Figure 3: Architecture of the Casanovo algorithm. This figure is a screenshot from Wout’s presentation at the Front Line Genomics webinar.

Benchmarking Casanovo

The predictive capabilities of Casanovo were then compared to other popular de novo tools, including Novor3 and DeepNovo4. When Casanovo was trained on a similar dataset to these tools (containing approximately 1 million spectra), Casanovo had a higher average peptide precision than both DeepNovo and Novor tools (average precision = 0.84 compared to 0.76 and 0.64 for DeepNovo and Novor respectively). In addition, when Casanovo was trained on a larger dataset (30 million spectra), it significantly outperformed the other tools (average precision = 0.95).

Next, Casavovo’s peptide prediction ability was tested on a library of immunopeptides originating from breast cancer cells. To evaluate Casanovo sequence predictions, the results were checked to determine if they were present in both database search results (Tide) and the human proteome. Overall, Casanovo detected 65% more unique peptides that match the human proteome when compared to Tide (see figure 4).

Figure 4: Performance comparison of Casonovo against database searching (Tide). This figure is a screenshot from Wout’s presentation at the Front Line Genomics webinar.

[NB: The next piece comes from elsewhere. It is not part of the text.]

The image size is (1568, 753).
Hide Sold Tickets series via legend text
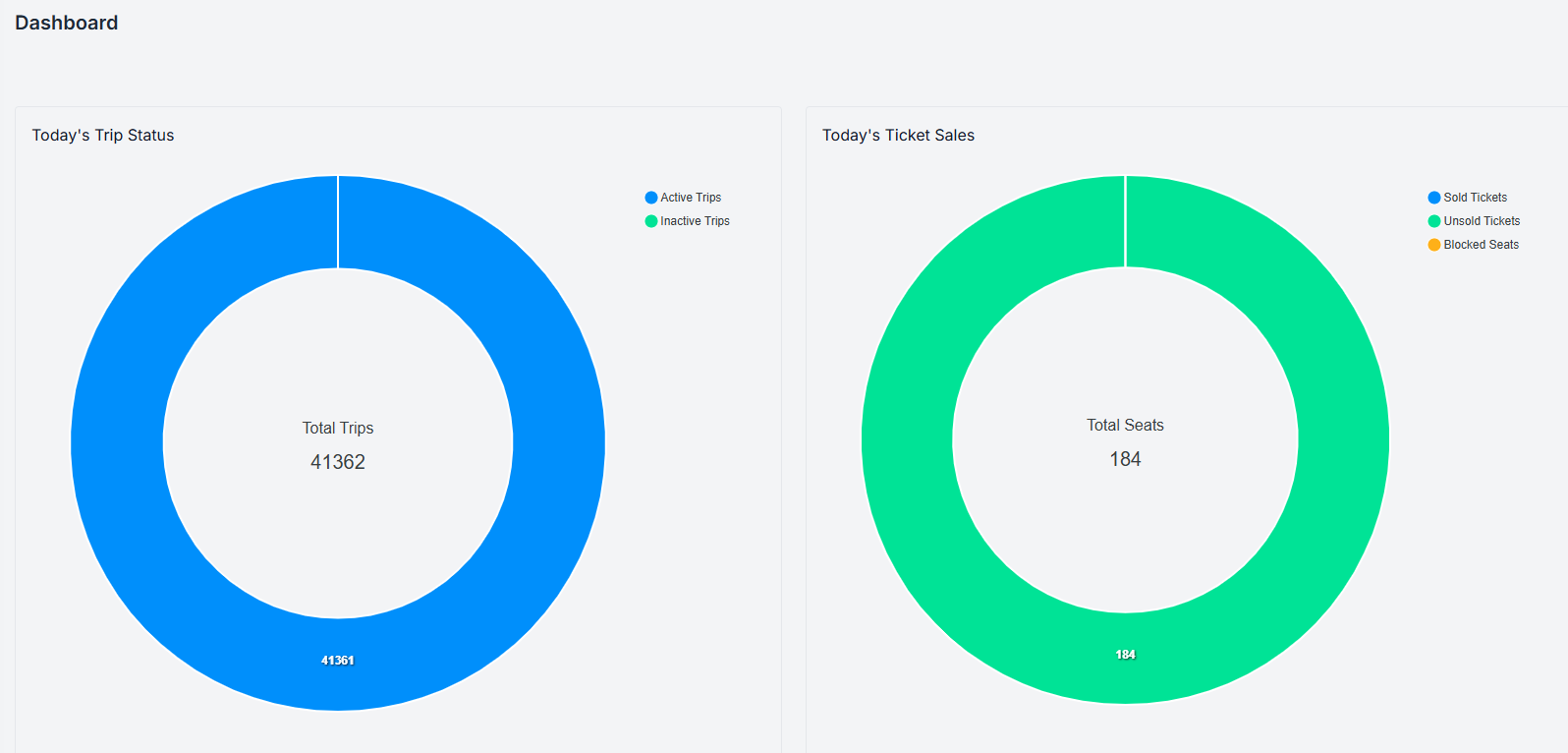pos(1475,198)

Lastly, Casanovo was tested by an independent, external study analysing the performance of several de novo tools5. In this study, de novo tools were applied to the identification and assembly of antibodies. Impressively, Casanovo performed better than every other de novo algorithm tested, again illustrating the power of transformer-based deep learning tools for de novo peptide sequencing.

“Immunopeptide analysis is a pretty challenging task, but it’s also very relevant for a lot of clinical applications”, Wout concludes. “Our Casanovo tool uses a transformer neural network that was trained on millions of peptides to achieve state-of-the-art performance in de novo peptide sequencing.”

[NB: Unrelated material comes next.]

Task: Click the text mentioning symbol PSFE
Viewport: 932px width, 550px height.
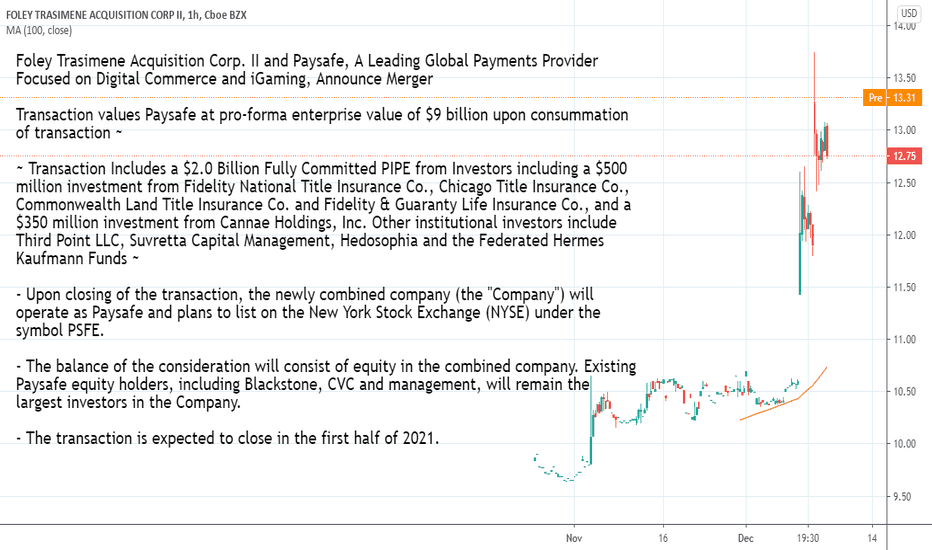Action: tap(308, 313)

Casanovo is open-source and freely available on GitHub, so give it a try! More information about Casanovo and Wout’s other publications can be found on his website.

Webinar Q&A (Direct quotes)

Q: “Do specific amino acid modifications affect peptide mapping? If so, how do you overcome that in your technique?”

A: “Yes, this is a very relevant question. As Casanovo is a machine learning tool, it can only identify post-translational modifications (PTMs) that it has seen during training. At the moment, there’s a limited set of PTMs that we support – including oxidation, deamidation, acetylation, carbonylation and loss of ammonia. Those are the PTMs that Casanovo can recognise at the moment. We are in the process of compiling a larger dataset for training, with a larger variety of PTMs, to expand that set in the near future.”


1.      Yilmaz, M., Fondrie, W., Bittremieux, W., Oh, S. & Noble, W. S. De novo mass spectrometry peptide sequencing with a transformer model. 162, 25514–25522 (17–23 Jul 2022).

2.      Yilmaz, M. et al. Sequence-to-sequence translation from mass spectra to peptides with a transformer model. bioRxiv 2023.01.03.522621 (2023) doi:10.1101/2023.01.03.522621.

3.      Ma, B. Novor: real-time peptide de novo sequencing software. J. Am. Soc. Mass Spectrom. 26, 1885–1894 (2015).

4.      Tran, N. H., Zhang, X., Xin, L., Shan, B. & Li, M. De novo peptide sequencing by deep learning. Proc. Natl. Acad. Sci. U. S. A. 114, 8247–8252 (2017).

5.      Beslic, D., Tscheuschner, G., Renard, B. Y., Weller, M. G. & Muth, T. Comprehensive evaluation of peptide de novo sequencing tools for monoclonal antibody assembly. Brief. Bioinform. 24, (2023).